Scientists Erase Specific Memories in Mice with Light

Can you imagine targeting specific memories to forget? Scientists have found a way to erase specific memories in mice, which proves a basic theory of how different parts of the brain work together to retrieve episodic memories.

In this case, the scientists used optogenetics, which is a new technique for manipulating and studying nerve cells using light. This allows the researchers to better investigate brain function.

The scientists used optogenetics in order to test a long-standing idea about memory retrieval. Researchers had previously theorized that retrieving episodic memories, which are memories about specific places and events, involves coordinated activity between the cerebral cortex and the hippocampus, a small structure deep in the brain.

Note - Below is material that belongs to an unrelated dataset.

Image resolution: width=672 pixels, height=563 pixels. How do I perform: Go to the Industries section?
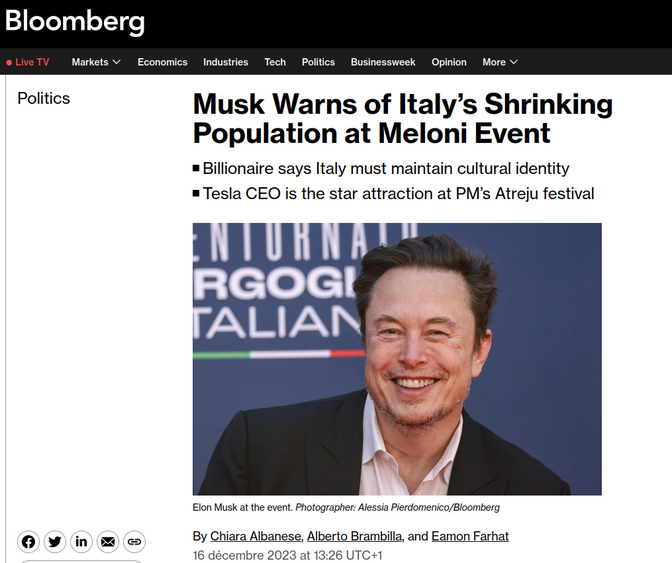point(226,62)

"The theory is that learning involves processing in the cortex, and the hippocampus reproduces this pattern of activity during retrieval, allowing you to re-experience the event," said Brian Wiltgen, one of the researchers, in a news release.

In order to test this particular theory, the researchers used genetically modified mice. These mice were modified so that when nerve cells are activated, they fluoresce green and express a protein that allows the cells to be switched off by light. This allowed the scientists to follow exactly which nerve cells in the cortex and hippocampus were activated in learning and memory retrieval, and then switch them off with light directed through a fiber-optic cable.

The scientists then trained the mice by placing them in a cage where they received a mild electric shock. The mice eventually learned to freeze in place when placed in the cage.

What was interesting was that when the researchers switched off specific nerve cells in the hippocampus, the mice lost their memories of the unpleasant event. In contrast, turning off other cells in the hippocampus didn't affect their retrieval of that memory.

"The cortex can't do it alone, it needs input from the hippocampus," said Wiltgen. "This has been a fundamental assumption in our field for a long time and Kazu's data provides the first direct evidence that it is true."

The findings are published in the journal Neuron.